REQUEST: In the rows from the line with "Cookie settings (159, 219)" up to and including the line with "Oiseaux (Selva) (34, 181)", replace "Sphères" with "Globes" and reproduce those lines with nothing else changed. Omit the pictures from the output.

>>

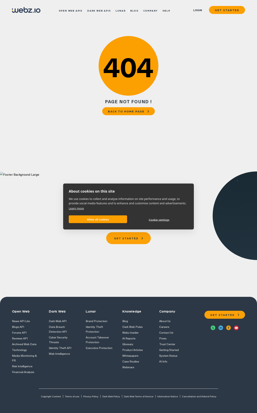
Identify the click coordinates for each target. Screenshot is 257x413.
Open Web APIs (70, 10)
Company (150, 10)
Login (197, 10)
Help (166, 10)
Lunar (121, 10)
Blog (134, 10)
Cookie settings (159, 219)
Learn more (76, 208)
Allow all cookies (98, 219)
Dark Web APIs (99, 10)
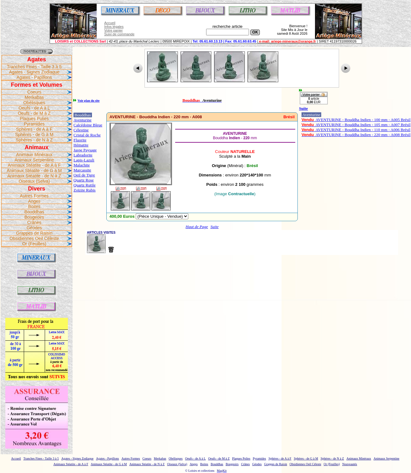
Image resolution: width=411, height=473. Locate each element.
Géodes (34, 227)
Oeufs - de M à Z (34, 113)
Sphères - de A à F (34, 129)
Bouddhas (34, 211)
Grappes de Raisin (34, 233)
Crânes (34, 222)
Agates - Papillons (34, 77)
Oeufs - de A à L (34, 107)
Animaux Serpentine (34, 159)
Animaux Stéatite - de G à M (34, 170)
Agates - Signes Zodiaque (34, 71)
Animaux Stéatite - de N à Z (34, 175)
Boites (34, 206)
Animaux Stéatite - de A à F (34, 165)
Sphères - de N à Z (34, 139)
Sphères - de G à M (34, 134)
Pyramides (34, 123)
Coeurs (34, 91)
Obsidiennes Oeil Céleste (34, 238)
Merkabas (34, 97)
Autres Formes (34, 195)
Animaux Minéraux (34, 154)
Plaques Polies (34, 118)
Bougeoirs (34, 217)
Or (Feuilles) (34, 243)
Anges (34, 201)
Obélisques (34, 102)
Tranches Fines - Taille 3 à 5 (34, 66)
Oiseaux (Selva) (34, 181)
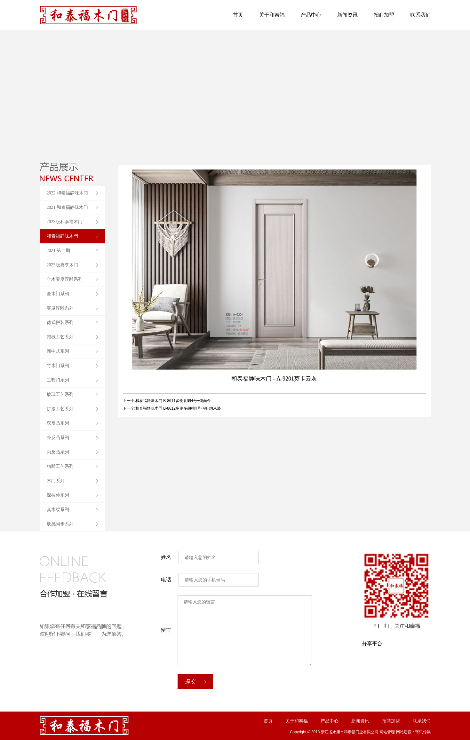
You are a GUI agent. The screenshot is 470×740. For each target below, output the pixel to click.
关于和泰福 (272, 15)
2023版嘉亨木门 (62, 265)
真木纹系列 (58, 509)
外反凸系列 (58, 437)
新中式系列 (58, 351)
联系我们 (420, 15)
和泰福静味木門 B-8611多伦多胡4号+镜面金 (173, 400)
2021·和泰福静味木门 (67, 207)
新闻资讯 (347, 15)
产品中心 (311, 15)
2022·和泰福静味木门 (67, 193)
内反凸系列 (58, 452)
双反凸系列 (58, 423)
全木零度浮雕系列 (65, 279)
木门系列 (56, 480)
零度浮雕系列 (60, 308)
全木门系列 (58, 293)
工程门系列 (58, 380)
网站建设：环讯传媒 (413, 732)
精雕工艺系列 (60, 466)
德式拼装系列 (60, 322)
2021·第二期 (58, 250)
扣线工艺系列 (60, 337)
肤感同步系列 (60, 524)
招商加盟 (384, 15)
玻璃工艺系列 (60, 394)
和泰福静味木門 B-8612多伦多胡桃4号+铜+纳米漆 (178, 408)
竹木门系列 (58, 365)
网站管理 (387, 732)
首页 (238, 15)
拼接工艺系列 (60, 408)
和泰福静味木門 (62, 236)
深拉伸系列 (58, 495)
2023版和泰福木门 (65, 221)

<<

THE REPLY:
Cookie settings (159, 219)
Learn more (76, 208)
Allow all cookies (98, 219)
Dark Web APIs (99, 10)
Image resolution: width=411, height=473. Locate each element.
Géodes (34, 227)
Oeufs - de M à Z (34, 113)
Globes - de A à F (34, 129)
Bouddhas (34, 211)
Grappes de Raisin (34, 233)
Crânes (34, 222)
Agates - Papillons (34, 77)
Oeufs - de A à L (34, 107)
Animaux Serpentine (34, 159)
Animaux Stéatite - de G à M (34, 170)
Agates - Signes Zodiaque (34, 71)
Animaux Stéatite - de N à Z (34, 175)
Boites (34, 206)
Animaux Stéatite - de A à F (34, 165)
Globes - de N à Z (34, 139)
Globes - de G à M (34, 134)
Pyramides (34, 123)
Coeurs (34, 91)
Obsidiennes Oeil Céleste (34, 238)
Merkabas (34, 97)
Autres Formes (34, 195)
Animaux Minéraux (34, 154)
Plaques Polies (34, 118)
Bougeoirs (34, 217)
Or (Feuilles) (34, 243)
Anges (34, 201)
Obélisques (34, 102)
Tranches Fines - Taille 3 à 5 (34, 66)
Oiseaux (Selva) (34, 181)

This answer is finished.